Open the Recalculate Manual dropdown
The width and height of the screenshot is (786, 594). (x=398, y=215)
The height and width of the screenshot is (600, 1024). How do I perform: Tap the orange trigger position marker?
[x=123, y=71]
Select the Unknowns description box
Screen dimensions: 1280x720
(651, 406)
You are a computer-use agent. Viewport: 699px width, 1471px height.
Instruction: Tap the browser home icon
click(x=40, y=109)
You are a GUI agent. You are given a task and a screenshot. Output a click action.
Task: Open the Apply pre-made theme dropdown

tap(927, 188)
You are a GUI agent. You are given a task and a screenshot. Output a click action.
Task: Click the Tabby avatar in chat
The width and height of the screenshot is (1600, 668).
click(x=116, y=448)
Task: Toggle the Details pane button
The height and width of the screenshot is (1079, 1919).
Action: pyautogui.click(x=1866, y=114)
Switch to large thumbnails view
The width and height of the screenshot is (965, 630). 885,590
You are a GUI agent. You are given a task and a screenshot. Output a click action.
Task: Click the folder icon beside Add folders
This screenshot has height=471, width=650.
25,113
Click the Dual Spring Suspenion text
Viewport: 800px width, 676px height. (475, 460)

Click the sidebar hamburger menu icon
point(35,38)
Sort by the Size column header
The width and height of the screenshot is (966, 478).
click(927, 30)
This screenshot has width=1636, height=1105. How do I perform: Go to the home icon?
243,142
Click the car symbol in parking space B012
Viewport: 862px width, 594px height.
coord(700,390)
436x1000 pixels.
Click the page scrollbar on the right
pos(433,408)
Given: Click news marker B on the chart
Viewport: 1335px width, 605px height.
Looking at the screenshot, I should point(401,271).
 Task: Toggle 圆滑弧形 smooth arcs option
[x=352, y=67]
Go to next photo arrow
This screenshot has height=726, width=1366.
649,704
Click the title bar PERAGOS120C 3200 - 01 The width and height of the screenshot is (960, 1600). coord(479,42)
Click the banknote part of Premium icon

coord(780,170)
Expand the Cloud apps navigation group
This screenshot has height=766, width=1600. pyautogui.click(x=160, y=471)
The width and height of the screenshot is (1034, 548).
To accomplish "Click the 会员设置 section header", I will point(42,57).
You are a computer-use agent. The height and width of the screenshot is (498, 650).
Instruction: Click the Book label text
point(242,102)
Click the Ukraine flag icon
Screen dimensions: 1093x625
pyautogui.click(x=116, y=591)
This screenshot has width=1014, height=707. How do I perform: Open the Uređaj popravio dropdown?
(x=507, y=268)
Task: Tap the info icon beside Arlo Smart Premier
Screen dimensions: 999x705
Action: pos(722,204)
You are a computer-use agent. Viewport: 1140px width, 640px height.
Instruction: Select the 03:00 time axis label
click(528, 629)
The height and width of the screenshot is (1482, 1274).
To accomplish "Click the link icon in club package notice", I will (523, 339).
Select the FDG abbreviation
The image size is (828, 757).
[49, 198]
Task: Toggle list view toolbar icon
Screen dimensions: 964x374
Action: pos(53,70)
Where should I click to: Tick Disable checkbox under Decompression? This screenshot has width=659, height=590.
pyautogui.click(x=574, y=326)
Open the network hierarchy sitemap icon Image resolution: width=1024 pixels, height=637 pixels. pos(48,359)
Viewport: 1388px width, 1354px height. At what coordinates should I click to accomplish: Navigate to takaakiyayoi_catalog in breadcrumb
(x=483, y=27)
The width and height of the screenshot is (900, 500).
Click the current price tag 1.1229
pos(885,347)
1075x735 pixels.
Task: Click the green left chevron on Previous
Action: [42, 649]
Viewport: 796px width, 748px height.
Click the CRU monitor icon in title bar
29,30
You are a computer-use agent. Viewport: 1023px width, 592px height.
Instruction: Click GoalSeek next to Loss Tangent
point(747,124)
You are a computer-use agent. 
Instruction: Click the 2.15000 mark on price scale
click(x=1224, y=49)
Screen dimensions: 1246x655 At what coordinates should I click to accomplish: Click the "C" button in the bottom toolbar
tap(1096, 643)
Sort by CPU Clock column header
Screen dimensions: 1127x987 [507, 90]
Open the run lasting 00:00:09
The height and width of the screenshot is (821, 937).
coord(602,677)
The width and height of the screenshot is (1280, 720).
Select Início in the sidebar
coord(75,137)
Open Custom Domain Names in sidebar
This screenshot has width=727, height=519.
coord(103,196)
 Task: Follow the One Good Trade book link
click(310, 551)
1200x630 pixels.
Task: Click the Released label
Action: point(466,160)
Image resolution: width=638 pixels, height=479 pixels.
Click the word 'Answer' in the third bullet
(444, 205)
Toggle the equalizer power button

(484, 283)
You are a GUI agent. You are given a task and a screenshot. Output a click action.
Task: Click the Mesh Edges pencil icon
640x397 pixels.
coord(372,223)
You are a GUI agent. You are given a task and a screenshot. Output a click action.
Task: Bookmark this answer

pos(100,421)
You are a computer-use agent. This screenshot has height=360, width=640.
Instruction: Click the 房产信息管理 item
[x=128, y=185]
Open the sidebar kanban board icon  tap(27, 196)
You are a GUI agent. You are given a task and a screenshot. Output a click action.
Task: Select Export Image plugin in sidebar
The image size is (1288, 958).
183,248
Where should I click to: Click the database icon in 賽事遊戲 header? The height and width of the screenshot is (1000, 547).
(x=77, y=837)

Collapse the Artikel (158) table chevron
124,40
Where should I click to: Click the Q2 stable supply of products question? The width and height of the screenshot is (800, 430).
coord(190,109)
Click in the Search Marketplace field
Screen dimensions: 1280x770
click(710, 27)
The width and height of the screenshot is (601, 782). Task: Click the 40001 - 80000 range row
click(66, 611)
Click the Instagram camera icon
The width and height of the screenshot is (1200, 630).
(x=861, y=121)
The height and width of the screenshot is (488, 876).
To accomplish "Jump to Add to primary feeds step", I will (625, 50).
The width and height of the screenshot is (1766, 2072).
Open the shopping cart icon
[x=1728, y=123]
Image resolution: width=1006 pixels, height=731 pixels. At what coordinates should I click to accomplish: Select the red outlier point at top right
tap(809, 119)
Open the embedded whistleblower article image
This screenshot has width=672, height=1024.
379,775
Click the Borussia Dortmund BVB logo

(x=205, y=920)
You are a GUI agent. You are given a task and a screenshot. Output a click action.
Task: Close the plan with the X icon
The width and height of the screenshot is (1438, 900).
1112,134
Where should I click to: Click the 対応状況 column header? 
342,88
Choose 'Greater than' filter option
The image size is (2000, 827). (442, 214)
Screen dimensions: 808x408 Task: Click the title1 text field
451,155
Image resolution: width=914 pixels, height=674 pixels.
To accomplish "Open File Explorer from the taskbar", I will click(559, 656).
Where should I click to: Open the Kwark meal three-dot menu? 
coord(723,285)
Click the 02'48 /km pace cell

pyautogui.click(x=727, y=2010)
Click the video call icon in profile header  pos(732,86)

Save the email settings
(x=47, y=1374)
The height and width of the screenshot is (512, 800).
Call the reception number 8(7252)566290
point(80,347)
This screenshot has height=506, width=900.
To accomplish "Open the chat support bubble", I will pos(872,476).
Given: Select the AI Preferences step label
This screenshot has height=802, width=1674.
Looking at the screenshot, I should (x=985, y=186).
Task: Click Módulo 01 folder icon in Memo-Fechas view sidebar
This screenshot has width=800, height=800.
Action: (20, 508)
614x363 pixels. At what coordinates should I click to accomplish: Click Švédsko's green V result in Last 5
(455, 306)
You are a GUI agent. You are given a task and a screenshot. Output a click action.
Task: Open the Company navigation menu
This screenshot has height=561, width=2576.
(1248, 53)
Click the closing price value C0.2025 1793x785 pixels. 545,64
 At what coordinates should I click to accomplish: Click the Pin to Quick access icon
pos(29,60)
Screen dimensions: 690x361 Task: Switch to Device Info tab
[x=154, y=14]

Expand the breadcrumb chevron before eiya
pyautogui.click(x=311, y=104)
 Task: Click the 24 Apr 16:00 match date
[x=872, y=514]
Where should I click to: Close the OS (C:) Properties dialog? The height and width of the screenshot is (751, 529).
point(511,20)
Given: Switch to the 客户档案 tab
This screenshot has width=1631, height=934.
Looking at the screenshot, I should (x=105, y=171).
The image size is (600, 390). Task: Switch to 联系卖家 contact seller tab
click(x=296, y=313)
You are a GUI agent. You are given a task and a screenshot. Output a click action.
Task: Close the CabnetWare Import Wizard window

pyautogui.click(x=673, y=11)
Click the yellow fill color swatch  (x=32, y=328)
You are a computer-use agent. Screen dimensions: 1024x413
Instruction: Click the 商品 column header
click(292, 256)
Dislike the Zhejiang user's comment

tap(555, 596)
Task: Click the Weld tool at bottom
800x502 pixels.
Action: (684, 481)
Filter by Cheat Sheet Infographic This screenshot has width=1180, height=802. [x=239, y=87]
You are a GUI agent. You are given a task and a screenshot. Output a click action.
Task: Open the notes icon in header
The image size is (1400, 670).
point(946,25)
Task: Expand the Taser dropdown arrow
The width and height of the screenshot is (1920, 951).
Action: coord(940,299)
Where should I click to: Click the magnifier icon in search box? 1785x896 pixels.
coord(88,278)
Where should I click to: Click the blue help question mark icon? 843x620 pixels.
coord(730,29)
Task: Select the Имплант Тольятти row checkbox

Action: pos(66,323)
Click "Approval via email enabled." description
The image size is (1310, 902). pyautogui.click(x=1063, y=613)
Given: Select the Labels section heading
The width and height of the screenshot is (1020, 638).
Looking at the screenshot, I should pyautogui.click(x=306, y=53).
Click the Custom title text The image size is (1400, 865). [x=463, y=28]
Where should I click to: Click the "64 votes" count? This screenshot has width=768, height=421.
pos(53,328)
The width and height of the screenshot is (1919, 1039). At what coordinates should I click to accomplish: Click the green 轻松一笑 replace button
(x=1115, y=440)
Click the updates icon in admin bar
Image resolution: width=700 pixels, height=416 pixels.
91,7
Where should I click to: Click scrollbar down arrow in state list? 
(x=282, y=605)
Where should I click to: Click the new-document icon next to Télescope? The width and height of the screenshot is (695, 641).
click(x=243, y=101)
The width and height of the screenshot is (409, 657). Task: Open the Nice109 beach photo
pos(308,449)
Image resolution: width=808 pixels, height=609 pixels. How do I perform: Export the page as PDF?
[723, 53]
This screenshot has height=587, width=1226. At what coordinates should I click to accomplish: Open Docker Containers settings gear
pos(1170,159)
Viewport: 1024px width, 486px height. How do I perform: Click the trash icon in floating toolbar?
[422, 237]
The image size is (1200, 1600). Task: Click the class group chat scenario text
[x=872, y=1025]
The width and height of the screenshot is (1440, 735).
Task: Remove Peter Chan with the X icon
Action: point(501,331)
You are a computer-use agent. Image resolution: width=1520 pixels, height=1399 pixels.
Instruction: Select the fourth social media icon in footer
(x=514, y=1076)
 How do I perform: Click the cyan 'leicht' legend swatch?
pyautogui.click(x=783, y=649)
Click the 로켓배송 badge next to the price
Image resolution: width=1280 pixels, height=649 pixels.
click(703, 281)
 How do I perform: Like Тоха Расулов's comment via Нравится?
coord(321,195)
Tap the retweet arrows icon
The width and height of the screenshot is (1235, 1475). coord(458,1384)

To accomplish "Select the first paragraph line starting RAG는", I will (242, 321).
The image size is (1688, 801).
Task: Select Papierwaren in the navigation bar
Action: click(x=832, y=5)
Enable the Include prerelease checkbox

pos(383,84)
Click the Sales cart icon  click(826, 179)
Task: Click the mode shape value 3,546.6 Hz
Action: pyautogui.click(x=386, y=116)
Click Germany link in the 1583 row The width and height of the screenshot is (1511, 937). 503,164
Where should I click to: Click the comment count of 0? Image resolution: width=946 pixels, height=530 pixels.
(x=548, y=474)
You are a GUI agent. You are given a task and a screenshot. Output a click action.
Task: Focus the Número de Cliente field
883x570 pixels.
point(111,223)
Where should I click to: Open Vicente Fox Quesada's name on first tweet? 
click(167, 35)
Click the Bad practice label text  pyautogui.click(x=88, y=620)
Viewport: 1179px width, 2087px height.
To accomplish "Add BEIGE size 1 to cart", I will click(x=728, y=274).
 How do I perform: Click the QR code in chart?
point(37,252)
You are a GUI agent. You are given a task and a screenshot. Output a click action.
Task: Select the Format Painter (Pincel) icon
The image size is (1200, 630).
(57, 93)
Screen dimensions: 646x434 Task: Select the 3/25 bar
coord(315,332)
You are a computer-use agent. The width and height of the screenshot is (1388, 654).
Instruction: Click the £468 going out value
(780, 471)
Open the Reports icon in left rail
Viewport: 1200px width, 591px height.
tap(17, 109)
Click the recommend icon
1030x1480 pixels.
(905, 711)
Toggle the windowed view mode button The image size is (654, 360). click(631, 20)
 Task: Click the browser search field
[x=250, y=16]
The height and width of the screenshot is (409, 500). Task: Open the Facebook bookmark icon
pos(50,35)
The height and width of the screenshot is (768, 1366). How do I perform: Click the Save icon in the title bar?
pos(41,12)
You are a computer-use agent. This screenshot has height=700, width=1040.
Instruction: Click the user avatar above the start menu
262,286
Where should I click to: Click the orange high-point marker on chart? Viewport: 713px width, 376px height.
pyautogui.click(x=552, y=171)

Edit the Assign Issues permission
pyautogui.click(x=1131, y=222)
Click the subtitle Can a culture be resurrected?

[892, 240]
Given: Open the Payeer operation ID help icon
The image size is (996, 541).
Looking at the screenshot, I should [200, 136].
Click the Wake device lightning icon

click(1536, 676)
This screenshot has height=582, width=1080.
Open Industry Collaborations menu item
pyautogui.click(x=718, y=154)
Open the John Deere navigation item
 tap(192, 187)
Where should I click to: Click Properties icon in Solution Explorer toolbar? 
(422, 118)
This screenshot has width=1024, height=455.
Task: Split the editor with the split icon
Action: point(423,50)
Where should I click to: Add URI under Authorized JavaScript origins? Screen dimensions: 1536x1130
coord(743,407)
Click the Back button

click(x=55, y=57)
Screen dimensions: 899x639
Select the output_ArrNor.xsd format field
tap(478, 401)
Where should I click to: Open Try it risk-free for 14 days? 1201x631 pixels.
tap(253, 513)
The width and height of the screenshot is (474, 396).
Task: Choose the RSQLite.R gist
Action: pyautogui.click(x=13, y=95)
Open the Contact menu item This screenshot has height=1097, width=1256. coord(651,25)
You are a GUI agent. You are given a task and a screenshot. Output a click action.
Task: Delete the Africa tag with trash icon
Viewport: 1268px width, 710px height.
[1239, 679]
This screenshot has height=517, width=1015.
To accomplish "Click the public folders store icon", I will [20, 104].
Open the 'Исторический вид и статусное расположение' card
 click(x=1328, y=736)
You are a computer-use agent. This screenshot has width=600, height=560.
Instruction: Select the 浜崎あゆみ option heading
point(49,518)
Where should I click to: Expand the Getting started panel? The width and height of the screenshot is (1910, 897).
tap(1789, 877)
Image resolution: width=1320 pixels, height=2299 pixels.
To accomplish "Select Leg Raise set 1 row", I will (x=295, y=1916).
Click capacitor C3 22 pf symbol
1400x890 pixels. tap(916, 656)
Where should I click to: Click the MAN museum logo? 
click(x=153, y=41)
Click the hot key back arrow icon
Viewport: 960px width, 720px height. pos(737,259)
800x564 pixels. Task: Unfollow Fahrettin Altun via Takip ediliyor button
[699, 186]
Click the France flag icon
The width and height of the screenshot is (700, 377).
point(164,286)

★ ★ ★ ★ ★

*TASK GOAL*: Line count for the word "section": tally the lines in the records that include it and give only the result.

*SOLUTION TO THE EXERCISE*: 2